*Problem statement*
Starting at the first line of the entries below, output every line exactly, up to and including the line with "Click the Signed".

*Material for the task*
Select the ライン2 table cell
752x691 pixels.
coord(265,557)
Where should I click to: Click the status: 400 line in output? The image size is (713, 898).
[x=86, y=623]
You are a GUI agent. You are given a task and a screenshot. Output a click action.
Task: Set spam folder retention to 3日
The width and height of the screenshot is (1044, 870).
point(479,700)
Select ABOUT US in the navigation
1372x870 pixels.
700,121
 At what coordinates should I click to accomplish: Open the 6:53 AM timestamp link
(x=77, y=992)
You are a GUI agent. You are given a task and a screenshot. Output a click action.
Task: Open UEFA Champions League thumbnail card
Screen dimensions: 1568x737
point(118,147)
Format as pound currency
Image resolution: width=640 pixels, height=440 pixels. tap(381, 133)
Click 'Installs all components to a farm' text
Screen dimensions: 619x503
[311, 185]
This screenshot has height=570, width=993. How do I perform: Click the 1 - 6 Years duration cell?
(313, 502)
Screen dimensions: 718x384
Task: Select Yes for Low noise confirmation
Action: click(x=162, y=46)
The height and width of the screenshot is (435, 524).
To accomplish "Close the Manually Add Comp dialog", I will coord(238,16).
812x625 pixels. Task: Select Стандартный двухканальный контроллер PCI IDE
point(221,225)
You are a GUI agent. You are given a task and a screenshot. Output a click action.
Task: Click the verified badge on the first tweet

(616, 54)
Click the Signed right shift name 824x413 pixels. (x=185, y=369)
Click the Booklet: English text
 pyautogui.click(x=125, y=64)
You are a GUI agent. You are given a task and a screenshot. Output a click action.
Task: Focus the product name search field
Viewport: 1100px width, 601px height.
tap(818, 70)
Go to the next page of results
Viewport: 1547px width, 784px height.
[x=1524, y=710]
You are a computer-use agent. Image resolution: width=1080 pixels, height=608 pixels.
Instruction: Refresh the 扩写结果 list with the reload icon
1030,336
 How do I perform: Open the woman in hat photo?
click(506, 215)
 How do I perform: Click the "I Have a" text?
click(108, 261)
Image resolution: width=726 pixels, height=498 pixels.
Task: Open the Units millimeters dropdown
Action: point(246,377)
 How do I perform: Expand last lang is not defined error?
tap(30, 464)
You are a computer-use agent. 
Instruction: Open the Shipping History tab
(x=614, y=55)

*Answer*
Select the ライン2 table cell
752x691 pixels.
coord(265,557)
Where should I click to: Click the status: 400 line in output? The image size is (713, 898).
[x=86, y=623]
You are a GUI agent. You are given a task and a screenshot. Output a click action.
Task: Set spam folder retention to 3日
The width and height of the screenshot is (1044, 870).
point(479,700)
Select ABOUT US in the navigation
1372x870 pixels.
700,121
 At what coordinates should I click to accomplish: Open the 6:53 AM timestamp link
(x=77, y=992)
You are a GUI agent. You are given a task and a screenshot. Output a click action.
Task: Open UEFA Champions League thumbnail card
Screen dimensions: 1568x737
point(118,147)
Format as pound currency
Image resolution: width=640 pixels, height=440 pixels. tap(381, 133)
Click 'Installs all components to a farm' text
Screen dimensions: 619x503
[311, 185]
This screenshot has height=570, width=993. How do I perform: Click the 1 - 6 Years duration cell?
(313, 502)
Screen dimensions: 718x384
Task: Select Yes for Low noise confirmation
Action: click(x=162, y=46)
The height and width of the screenshot is (435, 524).
To accomplish "Close the Manually Add Comp dialog", I will coord(238,16).
812x625 pixels. Task: Select Стандартный двухканальный контроллер PCI IDE
point(221,225)
You are a GUI agent. You are given a task and a screenshot. Output a click action.
Task: Click the verified badge on the first tweet

(616, 54)
Click the Signed right shift name 824x413 pixels. (x=185, y=369)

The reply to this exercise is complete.